GO annotations show the primary functional categories of the DNA segments immunoprecipitated with emerin or lamin A/C (Table S2).

Fig. 5.

Motifs of transcription factors enriched in DNA segments binding with emerin or lamin A/C. (A) The specific motifs in the DNA segments immunoprecipitated with emerin. (B) The specific motifs in the DNA segments immunoprecipitated with lamin A/C. (C) Emerin or lamin A/C-target siRNA modulated the activations of transcription factors in Table S4. The red font indicates the factors involved in the proliferation of smooth muscle cells. (D and E) After immunoprecipitation with emerin (D) or lamin A/C (E), qPCR detected the ChIP levels of promoter regions of transcription factors related with “proliferation of (vascular) smooth muscle cells” in Table S4 after cyclic stretch was applied for 24 h.

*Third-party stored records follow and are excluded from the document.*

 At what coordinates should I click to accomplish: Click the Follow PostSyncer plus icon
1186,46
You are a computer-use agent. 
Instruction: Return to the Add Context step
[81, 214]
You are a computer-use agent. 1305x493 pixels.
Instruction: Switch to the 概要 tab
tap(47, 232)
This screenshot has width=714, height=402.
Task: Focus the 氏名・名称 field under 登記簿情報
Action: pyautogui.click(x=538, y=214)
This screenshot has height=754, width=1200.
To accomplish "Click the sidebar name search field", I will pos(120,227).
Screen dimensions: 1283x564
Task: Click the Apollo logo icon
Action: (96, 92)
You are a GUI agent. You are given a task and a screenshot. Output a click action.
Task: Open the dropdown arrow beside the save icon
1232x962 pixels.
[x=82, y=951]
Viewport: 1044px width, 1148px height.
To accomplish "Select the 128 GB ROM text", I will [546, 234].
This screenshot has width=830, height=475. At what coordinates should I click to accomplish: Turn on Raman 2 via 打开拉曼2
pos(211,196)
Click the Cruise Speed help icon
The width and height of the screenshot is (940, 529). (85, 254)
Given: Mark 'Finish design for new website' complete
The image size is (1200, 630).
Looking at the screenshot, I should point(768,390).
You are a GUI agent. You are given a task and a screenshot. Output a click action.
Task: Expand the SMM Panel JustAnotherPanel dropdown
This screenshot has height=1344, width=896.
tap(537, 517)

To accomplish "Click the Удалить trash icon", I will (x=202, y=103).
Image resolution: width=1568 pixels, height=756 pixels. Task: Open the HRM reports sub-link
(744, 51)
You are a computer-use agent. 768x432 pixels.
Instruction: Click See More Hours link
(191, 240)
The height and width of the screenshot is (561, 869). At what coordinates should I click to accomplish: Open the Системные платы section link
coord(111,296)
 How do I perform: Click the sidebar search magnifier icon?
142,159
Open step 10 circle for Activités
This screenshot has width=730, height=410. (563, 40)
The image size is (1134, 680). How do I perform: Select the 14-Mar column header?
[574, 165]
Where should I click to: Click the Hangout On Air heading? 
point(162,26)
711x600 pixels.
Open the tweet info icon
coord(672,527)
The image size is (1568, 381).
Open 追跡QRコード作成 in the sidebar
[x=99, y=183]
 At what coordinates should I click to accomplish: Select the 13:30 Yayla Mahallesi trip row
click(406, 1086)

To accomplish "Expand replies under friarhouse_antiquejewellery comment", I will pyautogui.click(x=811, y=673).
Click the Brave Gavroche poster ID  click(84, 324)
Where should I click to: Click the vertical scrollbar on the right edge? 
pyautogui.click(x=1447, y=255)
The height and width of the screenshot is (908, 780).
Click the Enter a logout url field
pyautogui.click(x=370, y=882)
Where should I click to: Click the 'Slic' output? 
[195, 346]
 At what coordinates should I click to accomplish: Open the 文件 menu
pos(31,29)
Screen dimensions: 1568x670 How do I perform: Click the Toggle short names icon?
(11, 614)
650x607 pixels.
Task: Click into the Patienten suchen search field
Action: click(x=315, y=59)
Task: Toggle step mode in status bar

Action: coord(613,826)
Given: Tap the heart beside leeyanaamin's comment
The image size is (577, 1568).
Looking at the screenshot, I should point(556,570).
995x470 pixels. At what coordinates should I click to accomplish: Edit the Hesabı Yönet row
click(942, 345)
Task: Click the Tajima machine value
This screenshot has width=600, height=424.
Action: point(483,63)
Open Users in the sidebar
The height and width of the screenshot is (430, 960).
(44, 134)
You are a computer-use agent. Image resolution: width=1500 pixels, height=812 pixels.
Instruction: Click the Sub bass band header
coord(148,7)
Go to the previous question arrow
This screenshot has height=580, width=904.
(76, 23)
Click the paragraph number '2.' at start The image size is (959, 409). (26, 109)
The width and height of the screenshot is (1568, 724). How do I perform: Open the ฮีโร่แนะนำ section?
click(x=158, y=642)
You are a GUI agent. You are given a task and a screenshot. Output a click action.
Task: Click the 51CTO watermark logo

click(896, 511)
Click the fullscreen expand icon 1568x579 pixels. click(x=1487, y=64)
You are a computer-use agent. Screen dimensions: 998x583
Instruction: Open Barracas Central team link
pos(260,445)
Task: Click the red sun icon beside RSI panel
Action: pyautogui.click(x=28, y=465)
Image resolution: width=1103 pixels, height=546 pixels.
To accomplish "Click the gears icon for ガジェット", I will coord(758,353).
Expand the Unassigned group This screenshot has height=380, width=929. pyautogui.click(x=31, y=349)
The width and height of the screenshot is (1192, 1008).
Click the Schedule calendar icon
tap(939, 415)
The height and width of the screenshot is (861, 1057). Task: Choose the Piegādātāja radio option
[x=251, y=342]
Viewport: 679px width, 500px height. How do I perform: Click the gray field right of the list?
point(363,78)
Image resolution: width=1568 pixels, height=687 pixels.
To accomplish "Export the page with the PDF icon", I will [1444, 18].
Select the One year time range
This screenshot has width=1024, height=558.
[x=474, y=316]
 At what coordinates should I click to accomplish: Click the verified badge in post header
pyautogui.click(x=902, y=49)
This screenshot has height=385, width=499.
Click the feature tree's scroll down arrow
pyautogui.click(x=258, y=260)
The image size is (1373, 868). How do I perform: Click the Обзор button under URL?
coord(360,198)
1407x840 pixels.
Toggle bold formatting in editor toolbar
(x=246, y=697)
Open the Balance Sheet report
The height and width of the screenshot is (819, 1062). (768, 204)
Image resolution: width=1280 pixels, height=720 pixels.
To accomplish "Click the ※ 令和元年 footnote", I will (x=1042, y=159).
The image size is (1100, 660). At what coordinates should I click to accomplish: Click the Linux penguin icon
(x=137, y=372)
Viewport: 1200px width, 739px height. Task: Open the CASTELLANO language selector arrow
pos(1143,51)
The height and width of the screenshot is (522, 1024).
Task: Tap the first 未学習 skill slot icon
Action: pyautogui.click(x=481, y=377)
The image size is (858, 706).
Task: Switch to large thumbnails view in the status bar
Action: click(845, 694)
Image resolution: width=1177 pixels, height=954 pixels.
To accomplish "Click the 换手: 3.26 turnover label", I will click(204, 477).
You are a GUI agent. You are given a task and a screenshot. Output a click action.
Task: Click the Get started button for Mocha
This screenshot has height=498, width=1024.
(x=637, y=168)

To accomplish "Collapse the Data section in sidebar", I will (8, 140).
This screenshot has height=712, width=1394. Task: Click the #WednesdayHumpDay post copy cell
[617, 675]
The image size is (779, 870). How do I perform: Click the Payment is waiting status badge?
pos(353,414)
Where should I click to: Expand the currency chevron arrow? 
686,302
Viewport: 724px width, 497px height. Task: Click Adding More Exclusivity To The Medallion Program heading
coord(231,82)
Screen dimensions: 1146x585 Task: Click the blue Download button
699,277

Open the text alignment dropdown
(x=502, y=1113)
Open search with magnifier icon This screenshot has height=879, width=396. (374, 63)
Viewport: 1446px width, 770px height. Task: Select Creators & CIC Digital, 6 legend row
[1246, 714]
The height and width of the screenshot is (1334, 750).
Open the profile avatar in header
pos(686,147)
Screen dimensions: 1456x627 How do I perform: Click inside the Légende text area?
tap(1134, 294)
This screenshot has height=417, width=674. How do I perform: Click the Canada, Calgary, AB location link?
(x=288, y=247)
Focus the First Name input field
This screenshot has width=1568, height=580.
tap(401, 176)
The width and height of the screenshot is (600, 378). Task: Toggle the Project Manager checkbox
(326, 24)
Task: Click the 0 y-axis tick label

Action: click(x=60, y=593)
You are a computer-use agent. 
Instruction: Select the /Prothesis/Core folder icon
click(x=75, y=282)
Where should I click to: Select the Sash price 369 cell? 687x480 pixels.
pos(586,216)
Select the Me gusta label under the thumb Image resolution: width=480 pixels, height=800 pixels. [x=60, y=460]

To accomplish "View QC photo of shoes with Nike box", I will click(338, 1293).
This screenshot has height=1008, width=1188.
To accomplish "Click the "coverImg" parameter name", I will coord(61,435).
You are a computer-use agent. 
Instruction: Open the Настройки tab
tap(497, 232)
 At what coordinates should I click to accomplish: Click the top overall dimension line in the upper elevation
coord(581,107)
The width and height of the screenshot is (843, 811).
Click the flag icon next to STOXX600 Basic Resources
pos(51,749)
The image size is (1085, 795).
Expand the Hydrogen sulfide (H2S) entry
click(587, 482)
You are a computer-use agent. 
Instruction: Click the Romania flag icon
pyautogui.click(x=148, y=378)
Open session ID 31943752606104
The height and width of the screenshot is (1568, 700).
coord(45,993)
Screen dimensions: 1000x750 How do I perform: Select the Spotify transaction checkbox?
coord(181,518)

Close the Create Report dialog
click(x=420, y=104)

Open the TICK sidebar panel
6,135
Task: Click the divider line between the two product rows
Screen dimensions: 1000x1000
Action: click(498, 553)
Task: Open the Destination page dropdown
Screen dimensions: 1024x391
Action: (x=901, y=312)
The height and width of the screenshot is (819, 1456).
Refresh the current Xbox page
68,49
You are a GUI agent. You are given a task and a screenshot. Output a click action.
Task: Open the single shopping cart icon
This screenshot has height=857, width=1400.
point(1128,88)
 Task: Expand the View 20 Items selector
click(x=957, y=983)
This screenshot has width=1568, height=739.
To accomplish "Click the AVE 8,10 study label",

Values are expressed as mean ± SD (n = 4).

Fig. 6.

(A and B) Local injection of emerin (A) or lamin A (B) lentiviruses (lenti) significantly increased the expression of emerin or lamin A/C in common carotid arteries the hypertensive rats. (C) Immunofluorescence staining against BrdU revealed that locally injected lentiviruses of emerin or lamin A remarkably decreased VSMC proliferation in the media of common carotid arteries of hypertensive rats. For Western blot, GAPDH was used for normalization. Values are expressed as mean ± SD. **P < 0.01 vs. the negative control (NC) (n = 6).

Fig. S5.

Emerin and lamin A/C negatively regulate VSMC proliferation under different conditions (static control, 5% cyclic stretch, and 15% cyclic stretch). (A) Emerin and lamin A/C expression was increased after 5% cyclic stretch (CS) applied for 12 h and 24 h, compared with static control. GAPDH was used for normalization. Values are expressed as mean ± SD; *P < 0.05 vs. the static control (n = 5). (B and C) Emerin and lamin A/C were repressed by RNAi (B) or overexpressed by plasmid transfection (C). Then VSMCs were subjected to 5% and 15% cyclic stretch. The results indicate that both emerin and lamin A/C exert an inhibitory effect on cell proliferation under stretch conditions. *P < 0.05 vs. the static control, ^#P < 0.05 vs. the respective control under cyclic stretch application (n = 4).